With processing power cheaper than mechanical equivalents, even mundane devices get booted up to the next level. Rear-view mirrors with embedded image sensors will recognize an impending collision and warn both drivers. Tiny webcams with wireless connections that cost next to nothing and are no bigger than a coin will push the boundaries of privacy. 10GHz processors will be so cheap and ubiquitous that they'll be disposable. We'll throw away the equivalent of a Cray supercomputer with each week's trash. GPS receivers and wireless transmitters will be so common that every solid object of any value will know where it is and can tell you so. Cell phones (and wireless data networks) will become nonproducts: uninteresting by themselves, but an added feature on another product, like AM radios today. Even now, researchers can transmit sound waves through arm and hand bones; to talk on the phone you stick your finger in your ear.

Semiprecious Joules
Ancient computers required enormous power supplies. Today's handheld PDAs run for weeks on battery power while outperforming their primeval cousins. Power efficiency will continue to rise, and power consumption will fall. Fifteen years from now it'll almost be possible to run a microprocessor on the electron energy that decays from its own materials. Piezo-electric power from shaking or squeezing the chip will be enough to drive most low-end microprocessors, like a self-winding wristwatch. But our demand for processing performance will rise faster than power consumption will fall, so such a scheme won't be widespread. Moore's Law throws us transistors at a 38% compound annual rate but “Eveready's Law” does not, alas, keep up.

The far side
Fifteen years is a good long while, but not long enough for some of the stranger predictions to come into being. Maybe there won't be microprocessors at all, for example. Dynamically reconfigurable logic has captured the imagination (and investment capital) of many who see it as an efficient alternative to microprocessors. Instead of programming a fixed processor with variable instructions, why not just make the hardware vary over time to fit the requirements?

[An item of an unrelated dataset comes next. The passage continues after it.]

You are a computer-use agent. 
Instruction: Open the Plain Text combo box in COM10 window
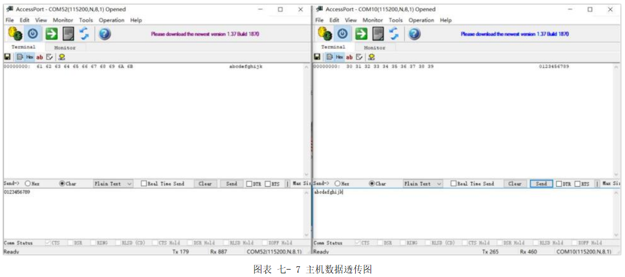[x=423, y=184]
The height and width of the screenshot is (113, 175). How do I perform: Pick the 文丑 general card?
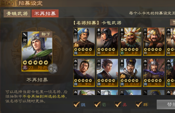(154, 41)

Reconfigurable computing promises chameleon-like hardware that changes itself on the fly. It's a sexy, alluring, and elegant new technology that has everything going for it—if you don't count the last few hundred years of human history. Technical elegance doesn't win market share, and in a world where computers are dominated by x86 hardware and DOS-derived software, sophistication seems downright counterproductive. Fate has a perverse streak.

Nor will we see Java processors in the future. Java will be remembered as a spectacular marketing success overshadowing a minor technical curiosity. It's fundamentally unsuited to hardware—any hardware—and will gradually be forgotten. Microsoft's C# knock-off will likewise edge its way toward the abyss. More likely, some as-yet undiscovered hardware-cum-software language will emerge as the design and programming tool of choice for new processors.

Inertia and momentum exert their influence on technology, just as they do on tides and bodies in motion. We don't do what's best for us; we do what's easy. Legacy software and familiar user interfaces have a way of sticking around in spite of “better” alternatives. The human animal can accept only so much change. We adapt slowly to the world that we ourselves are altering. Our fastest bullet trains run on rails 4 feet 8 1/2 inches apart because that's the width of a horse-drawn wagon, which in turn followed the ruts left by Roman armies of a thousand years ago. Backward compatibility colors and flavors a lot of today's technology, often against all intellectual reason.

It's tomorrow
Embedded processors make up 98% of all the processors sold. (PCs fill in most of the rest; workstations are statistically insignificant.) That ratio will get even more lopsided in 15 years—not because PC volume will drastically fall, but because embedded volume will drastically rise. Sales of 32-bit embedded processors have doubled and tripled in recent years; we're witnessing the proverbial “hockey stick” curve of rapid early growth. Much of that growth is in communications infrastructure.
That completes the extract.